Depuis le début du semestre, l’université Al Quds est l’objet de fréquentes agressions par l’armée israélienne, qui utilise des gaz lacrymogènes et des balles en caoutchouc causant des dégâts matériels et des dizaines de blessés. Ces attaques ont généralement lieu le matin, pendant les heures de cours.
La dernière offensive a eu lieu le 17 novembre, vers 9 heures. Une centaine de grenades lacrymogènes et de bombes assourdissantes ont été lancées sur le campus depuis la clôture d’enceinte de l’université. « Ces agressions sont devenues habituelles » explique Sameh Arekat, coordinateur des études :
« Cette fois, 51 étudiants ont été blessés, dont 17 par des balles en caoutchouc. Ça fait 471 blessés au cours de ces attaques depuis septembre, dont 20% sont des employés de l’université. »
A l’intérieur de l’enceinte, des volontaires du Croissant rouge distribuent des masques et des compresses d’alcool. Ils secourent les blessés et dirigent les élèves vers les bâtiments les plus éloignés, d’où ils pourront quitter les lieux au besoin.
Mahmoud était en cours lorsque l’attaque a commencé : « On est sortis et on a vu toute cette confusion. Les étudiants avaient très peur, surtout les filles. Et il y avait des gens qui étaient tombés par terre, suffoqués par les gaz.»

● ● ●

■ **Consignes**:
1. Répondez brièvement aux questions suivantes d'après le texte sur l'université Al Quds.
(a) À quelle date et vers quelle heure la dernière offensive a-t-elle eu lieu ?
(b) Combien d'étudiants ont été blessés lors de cette offensive, selon Sameh Arekat ?
(c) Que distribuent les volontaires du Croissant rouge à l'intérieur de l'enceinte ?
2. Recopiez le passage du texte sur l'université Al Quds allant de « A l’intérieur de » jusqu'à « lieux au besoin. », en remplaçant « volontaires » par « bénévoles ».

■ **Données fournies**:
● ● ●

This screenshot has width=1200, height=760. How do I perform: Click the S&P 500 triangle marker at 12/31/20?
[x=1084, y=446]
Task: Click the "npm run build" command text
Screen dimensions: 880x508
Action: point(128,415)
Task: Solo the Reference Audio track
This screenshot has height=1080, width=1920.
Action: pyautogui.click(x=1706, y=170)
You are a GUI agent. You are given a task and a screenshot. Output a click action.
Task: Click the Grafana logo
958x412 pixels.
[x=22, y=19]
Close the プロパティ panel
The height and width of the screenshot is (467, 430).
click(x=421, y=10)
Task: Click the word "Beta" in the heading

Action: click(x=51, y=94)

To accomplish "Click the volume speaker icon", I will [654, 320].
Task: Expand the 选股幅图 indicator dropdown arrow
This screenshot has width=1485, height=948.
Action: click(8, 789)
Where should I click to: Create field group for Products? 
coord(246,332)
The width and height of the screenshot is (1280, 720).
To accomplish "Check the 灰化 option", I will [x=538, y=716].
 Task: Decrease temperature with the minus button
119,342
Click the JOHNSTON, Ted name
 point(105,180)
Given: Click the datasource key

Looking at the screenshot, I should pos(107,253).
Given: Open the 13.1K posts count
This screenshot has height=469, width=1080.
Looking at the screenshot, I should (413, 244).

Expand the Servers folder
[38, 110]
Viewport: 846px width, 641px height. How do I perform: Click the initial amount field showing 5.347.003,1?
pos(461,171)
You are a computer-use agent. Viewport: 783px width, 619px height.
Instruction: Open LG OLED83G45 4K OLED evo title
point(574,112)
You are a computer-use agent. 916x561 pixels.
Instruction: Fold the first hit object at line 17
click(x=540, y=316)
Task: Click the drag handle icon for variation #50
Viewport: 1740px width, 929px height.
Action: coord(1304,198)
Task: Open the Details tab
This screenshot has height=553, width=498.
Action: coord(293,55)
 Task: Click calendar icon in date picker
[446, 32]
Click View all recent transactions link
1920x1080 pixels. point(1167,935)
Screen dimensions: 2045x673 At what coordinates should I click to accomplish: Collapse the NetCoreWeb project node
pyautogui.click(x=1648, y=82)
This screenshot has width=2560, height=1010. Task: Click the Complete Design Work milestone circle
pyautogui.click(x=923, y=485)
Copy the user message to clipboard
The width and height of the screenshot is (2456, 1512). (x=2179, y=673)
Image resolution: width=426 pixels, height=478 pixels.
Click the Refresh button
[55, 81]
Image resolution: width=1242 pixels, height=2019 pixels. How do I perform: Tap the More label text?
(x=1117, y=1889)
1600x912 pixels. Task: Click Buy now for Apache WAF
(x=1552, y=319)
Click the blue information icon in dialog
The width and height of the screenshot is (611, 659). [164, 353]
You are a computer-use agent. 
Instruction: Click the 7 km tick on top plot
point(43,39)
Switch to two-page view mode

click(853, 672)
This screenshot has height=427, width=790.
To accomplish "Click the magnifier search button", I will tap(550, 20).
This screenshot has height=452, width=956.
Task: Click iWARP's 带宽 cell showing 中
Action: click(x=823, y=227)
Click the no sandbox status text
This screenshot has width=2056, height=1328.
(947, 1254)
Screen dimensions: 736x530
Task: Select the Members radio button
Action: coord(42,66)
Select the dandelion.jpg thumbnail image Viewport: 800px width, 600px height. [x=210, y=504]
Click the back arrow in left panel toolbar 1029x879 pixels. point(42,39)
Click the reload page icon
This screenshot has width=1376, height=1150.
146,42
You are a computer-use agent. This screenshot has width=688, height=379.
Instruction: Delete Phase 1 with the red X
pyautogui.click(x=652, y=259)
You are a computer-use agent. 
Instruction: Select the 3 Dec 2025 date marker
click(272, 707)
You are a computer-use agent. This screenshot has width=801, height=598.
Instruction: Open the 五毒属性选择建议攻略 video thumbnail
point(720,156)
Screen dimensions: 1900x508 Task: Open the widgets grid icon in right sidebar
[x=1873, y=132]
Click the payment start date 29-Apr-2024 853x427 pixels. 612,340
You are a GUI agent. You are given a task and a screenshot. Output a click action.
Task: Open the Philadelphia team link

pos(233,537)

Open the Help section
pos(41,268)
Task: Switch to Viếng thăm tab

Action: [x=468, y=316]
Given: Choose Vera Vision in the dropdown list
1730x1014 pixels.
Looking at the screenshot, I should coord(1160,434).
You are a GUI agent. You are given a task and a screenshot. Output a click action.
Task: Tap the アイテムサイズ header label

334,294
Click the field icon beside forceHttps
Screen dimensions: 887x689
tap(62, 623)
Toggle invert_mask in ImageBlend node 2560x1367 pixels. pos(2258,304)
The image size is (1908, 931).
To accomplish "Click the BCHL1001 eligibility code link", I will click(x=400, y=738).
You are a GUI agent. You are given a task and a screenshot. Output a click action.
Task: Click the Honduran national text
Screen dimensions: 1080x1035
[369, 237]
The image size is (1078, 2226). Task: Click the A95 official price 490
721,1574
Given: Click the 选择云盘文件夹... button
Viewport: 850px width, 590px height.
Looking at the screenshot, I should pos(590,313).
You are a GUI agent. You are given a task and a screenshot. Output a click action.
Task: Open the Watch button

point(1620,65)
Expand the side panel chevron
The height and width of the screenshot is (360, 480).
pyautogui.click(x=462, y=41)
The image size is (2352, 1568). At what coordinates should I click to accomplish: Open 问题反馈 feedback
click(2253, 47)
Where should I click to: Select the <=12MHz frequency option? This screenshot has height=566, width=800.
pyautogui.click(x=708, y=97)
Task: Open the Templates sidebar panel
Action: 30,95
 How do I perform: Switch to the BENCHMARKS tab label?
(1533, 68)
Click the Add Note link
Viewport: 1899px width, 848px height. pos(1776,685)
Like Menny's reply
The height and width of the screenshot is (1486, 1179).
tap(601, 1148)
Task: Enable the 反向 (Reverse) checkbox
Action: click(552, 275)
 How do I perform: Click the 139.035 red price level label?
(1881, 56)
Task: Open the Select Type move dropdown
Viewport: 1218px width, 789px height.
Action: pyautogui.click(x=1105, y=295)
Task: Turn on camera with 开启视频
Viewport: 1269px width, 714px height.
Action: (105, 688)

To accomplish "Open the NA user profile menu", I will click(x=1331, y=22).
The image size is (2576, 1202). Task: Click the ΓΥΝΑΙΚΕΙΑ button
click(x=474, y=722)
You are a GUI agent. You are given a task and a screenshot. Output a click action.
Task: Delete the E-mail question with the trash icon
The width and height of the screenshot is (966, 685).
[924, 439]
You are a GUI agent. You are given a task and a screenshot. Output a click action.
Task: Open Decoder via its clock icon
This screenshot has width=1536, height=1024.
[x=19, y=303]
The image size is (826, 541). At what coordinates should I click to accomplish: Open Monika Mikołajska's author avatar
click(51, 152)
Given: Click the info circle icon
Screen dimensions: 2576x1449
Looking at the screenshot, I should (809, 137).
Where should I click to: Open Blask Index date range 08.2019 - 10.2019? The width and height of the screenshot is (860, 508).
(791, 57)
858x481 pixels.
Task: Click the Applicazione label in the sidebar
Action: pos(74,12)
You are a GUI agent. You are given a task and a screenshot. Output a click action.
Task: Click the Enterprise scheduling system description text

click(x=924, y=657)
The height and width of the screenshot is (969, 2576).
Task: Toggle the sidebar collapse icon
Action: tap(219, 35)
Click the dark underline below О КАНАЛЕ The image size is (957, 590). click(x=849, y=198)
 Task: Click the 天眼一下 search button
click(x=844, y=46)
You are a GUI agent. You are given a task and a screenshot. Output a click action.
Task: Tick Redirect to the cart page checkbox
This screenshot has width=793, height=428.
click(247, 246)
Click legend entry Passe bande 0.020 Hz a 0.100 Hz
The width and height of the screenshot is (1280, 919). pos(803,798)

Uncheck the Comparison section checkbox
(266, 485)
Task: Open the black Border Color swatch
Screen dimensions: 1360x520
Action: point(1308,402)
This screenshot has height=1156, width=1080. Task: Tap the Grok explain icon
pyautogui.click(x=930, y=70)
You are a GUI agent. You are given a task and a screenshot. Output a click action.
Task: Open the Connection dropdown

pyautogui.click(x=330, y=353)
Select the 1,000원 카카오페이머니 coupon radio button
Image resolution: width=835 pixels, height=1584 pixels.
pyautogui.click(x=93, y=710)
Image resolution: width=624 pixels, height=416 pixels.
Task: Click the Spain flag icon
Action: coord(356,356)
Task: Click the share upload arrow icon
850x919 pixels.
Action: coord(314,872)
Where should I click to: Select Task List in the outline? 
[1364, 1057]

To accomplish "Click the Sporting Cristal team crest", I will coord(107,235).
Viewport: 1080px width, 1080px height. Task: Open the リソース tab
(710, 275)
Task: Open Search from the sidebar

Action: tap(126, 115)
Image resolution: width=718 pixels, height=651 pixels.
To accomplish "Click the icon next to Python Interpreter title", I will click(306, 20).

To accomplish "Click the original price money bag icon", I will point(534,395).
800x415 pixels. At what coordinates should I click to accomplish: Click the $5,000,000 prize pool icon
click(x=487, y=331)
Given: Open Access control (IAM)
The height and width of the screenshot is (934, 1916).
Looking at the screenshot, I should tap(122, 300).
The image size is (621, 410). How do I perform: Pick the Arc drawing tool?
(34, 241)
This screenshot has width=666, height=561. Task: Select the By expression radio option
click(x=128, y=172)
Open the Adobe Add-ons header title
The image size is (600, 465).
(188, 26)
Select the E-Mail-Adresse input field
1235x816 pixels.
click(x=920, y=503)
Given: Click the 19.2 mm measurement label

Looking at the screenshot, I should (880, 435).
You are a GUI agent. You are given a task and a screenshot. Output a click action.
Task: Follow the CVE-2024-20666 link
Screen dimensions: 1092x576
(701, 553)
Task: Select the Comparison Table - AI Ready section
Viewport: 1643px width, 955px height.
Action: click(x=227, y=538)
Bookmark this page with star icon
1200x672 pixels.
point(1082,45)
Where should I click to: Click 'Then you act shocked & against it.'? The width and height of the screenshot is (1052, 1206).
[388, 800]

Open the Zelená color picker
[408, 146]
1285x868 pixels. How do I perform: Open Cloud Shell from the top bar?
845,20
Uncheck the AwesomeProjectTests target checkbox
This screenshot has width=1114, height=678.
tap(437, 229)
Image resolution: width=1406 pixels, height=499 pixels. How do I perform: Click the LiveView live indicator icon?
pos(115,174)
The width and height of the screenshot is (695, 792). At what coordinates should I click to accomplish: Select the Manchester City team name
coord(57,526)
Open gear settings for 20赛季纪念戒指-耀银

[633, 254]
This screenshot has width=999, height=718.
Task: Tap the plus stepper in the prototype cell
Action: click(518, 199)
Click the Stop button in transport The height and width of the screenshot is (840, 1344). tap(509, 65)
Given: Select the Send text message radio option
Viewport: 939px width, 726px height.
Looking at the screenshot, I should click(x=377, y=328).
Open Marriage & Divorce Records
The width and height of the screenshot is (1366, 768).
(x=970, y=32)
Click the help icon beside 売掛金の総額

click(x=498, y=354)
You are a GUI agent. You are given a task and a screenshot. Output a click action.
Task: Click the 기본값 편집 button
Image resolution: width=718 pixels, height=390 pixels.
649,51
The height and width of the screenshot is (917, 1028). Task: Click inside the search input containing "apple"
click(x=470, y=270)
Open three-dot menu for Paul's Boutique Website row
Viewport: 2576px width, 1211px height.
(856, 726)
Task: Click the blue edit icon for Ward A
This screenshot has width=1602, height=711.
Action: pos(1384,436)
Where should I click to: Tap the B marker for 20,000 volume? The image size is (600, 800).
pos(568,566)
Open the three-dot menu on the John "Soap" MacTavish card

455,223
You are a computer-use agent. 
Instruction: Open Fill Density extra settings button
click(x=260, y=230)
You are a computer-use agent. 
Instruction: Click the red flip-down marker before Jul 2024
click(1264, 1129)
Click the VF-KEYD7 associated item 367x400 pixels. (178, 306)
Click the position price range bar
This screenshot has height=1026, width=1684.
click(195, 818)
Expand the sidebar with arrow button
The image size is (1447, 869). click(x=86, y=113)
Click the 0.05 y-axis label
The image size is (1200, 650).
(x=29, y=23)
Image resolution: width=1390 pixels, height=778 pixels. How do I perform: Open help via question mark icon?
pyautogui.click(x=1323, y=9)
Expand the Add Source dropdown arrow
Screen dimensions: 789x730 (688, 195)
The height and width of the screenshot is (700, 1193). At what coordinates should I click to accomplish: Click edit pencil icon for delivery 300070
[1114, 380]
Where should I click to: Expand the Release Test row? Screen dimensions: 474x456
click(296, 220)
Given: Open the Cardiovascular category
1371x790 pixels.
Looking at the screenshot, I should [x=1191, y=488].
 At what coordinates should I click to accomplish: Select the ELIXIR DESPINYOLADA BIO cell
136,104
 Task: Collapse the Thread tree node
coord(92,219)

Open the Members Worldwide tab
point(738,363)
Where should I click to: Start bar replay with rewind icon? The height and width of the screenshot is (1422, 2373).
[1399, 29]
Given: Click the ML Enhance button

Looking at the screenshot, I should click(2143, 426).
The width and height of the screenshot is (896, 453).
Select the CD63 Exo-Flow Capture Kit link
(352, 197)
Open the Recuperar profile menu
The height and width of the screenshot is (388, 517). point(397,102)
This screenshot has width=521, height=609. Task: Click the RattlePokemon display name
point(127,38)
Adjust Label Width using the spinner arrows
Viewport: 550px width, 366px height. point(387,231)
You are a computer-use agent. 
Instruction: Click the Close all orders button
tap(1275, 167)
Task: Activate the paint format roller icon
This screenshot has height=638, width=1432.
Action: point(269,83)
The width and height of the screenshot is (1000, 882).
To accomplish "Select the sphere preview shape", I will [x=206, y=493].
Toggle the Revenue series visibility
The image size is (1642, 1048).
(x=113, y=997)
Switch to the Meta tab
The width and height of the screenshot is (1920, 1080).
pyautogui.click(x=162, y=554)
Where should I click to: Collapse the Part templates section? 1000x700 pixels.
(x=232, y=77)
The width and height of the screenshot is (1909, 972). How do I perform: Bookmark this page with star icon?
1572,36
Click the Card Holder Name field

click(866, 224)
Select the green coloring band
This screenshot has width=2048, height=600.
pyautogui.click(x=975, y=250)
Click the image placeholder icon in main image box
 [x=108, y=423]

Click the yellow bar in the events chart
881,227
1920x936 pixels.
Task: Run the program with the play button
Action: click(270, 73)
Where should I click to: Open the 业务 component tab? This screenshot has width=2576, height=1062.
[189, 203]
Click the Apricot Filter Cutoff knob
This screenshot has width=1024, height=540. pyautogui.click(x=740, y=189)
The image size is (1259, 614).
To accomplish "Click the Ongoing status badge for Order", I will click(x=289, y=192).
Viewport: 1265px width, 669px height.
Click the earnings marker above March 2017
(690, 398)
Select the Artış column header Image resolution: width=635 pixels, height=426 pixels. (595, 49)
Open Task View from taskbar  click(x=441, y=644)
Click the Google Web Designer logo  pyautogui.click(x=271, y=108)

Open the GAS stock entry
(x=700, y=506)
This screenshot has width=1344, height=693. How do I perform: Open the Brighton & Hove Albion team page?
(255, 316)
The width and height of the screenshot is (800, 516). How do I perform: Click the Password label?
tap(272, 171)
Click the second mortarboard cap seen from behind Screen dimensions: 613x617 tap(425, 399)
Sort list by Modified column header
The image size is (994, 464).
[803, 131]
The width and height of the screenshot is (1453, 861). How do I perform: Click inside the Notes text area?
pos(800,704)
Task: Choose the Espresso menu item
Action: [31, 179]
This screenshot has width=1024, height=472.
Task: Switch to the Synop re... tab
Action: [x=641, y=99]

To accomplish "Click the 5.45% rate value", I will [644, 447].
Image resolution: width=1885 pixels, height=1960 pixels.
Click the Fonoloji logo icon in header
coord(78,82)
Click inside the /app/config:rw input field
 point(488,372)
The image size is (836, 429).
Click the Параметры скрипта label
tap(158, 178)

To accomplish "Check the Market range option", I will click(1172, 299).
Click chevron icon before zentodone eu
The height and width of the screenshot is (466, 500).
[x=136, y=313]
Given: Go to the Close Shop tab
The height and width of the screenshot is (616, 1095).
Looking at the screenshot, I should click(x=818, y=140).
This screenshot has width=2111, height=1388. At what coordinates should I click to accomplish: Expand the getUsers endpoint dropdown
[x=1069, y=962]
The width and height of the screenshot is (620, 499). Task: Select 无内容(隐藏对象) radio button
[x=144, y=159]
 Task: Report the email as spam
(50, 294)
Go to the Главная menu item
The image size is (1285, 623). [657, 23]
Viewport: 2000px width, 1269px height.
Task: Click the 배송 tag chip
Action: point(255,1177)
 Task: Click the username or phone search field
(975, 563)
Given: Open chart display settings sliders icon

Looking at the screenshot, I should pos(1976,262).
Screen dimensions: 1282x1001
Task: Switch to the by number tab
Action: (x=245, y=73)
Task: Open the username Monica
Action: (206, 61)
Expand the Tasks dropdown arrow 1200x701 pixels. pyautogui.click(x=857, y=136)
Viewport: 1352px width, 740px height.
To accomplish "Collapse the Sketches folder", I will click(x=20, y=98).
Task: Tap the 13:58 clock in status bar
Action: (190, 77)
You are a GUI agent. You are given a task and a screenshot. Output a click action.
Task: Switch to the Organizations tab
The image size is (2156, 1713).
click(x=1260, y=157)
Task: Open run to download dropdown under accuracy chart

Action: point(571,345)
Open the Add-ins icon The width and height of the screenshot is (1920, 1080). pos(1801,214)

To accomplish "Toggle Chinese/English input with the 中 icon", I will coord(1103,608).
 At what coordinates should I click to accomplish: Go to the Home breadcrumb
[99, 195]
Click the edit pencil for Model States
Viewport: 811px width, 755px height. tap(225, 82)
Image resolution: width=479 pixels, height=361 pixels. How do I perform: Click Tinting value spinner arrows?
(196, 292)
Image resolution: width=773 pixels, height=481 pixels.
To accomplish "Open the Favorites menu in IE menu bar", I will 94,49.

● ● ●

■ **Réponses par tâche**:
1.
(a) Le 17 novembre, vers 9 heures.
(b) 51 étudiants.
(c) Des masques et des compresses d'alcool.

2.
A l’intérieur de l’enceinte, des bénévoles du Croissant rouge distribuent des masques et des compresses d’alcool. Ils secourent les blessés et dirigent les élèves vers les bâtiments les plus éloignés, d’où ils pourront quitter les lieux au besoin.